The problem with “straight” receivers for WWVB, though, is that you have to figure in the time it takes for the signal to reach you, which is rarely done all that well (if at all). Instead, a more common technology is used: GPS.
It turns out that GPS carries insanely accurate time. Wikipedia has a really good article on it. Each GPS satellite carries an atomic clock onboard, and people on the ground keep it synced (with nanosecond accuracy) to the atomic system. There’s some funky correction going on to keep things perfectly accurate. GPS has a claimed accuracy of 100 nanoseconds, although people have found that it’s actually about ten times better, down to 10 nanoseconds or so.

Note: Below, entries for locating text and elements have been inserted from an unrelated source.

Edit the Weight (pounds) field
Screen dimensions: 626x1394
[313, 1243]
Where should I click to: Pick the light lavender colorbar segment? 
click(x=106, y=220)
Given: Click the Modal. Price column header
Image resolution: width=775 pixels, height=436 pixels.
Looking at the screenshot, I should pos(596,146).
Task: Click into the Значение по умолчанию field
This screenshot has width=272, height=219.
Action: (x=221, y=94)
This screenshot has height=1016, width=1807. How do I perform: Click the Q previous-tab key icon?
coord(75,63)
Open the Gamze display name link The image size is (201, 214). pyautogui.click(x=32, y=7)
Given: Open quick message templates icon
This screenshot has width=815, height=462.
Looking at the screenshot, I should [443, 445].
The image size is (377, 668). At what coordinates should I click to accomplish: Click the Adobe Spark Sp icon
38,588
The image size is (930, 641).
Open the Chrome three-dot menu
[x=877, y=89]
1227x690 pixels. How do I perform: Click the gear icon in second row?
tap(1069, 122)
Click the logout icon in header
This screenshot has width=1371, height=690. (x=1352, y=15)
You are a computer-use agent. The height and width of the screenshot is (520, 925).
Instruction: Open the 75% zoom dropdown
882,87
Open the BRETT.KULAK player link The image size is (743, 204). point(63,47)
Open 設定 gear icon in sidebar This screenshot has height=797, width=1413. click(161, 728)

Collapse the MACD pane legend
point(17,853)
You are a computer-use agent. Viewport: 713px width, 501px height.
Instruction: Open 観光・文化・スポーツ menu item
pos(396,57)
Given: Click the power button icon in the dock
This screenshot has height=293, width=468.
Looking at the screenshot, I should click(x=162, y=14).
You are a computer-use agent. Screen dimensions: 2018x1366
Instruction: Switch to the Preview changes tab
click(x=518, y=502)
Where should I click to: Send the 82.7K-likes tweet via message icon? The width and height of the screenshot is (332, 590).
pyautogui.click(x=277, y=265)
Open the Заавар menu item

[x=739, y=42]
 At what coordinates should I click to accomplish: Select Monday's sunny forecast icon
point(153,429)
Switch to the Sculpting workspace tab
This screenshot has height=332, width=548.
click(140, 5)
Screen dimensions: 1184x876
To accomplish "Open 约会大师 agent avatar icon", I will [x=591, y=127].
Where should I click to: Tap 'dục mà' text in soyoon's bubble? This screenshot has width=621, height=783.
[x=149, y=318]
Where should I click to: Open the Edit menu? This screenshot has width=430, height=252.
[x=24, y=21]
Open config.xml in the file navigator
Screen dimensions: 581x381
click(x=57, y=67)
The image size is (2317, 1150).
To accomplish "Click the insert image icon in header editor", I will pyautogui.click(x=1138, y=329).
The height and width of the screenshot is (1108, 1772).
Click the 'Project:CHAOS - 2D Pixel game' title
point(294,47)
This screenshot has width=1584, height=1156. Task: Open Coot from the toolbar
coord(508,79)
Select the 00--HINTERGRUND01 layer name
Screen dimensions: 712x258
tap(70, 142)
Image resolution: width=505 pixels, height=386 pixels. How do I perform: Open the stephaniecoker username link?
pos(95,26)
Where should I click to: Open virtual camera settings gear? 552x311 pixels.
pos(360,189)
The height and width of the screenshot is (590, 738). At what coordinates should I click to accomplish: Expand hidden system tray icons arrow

As an aside, GPS in general is an interesting read. There’s a lot more going on than meets the eye. I recently dug up an old GPS and wondered if it needed an “update” to get new satellite positions: with ham satellites, we get periodic updates for our tracking software to account for changes in their path. GPS has a neat solution, though: the satellites broadcast this data. Actually, more accurately, they broadcast all the data for all the satellites, so that seeing one satellite will fill you in on the whole setup. There used to be Selective Availability, basically a deliberate introduction of error into the signal. The premise was that we didn’t want enemy forces using it: imagine a GPS-guided rocket, for example. So we introduced error of about 30 meters for a while. Ironically, it was ended because our own troops (before Iraq) couldn’t get the military units, so they were just buying off-the-shelf civilian units and incurring the decreased accuracy. So Selective Availability has been turned off, and there are indications that it was permanent. A third interesting tidbit is that the GPS satellites carry much more than might meet the eye, including equipment monitoring for nuclear detonations.
The timekeeping problem is what to do when you get the time at the GPS, though. High-end GPS units will provide a pulse-per-second signal, which you cna hook up to a computer via serial, and achieve great accuracy. But there are all sorts of considerations I never thought of. Between the time it actually charges the pin and the time the operating system has processed it takes a little bit of time, os there are special kernel modifications available for Linux and BSD to basically get the kernel directly monitoring the serial port, to greatly speed up its processing. I also discovered the Precision Time Protocol (commonly known by its technical name, IEEE 1588), which is designed to keep extremely accurate time over Ethernet, but apparently requires special NICs to truly work well.
I’ve also learned another interesting tidbit of information. CDMA (which is a general standard, not just the cell phone technology that Verizon uses) apparently requires time down to the microsecond to keep everything in sync, such as your multiple towers and all the units (e.g., phones) in sync and transmitting at the right times. So the easiest way to keep all of their towers in sync to a common standard was to put a GPS receiver at each tower and sync the system to that. Thus CDMA carries extremely accurate time derived from GPS, which has led to some interesting uses. It’s hard to get a GPS signal indoors, so they now make CDMA time units–they sit on a CDMA network in receive-only mode, getting the time but never taking the “next step” of actually affiliating with the network. This lets people get GPS-level accuracy inside buildings.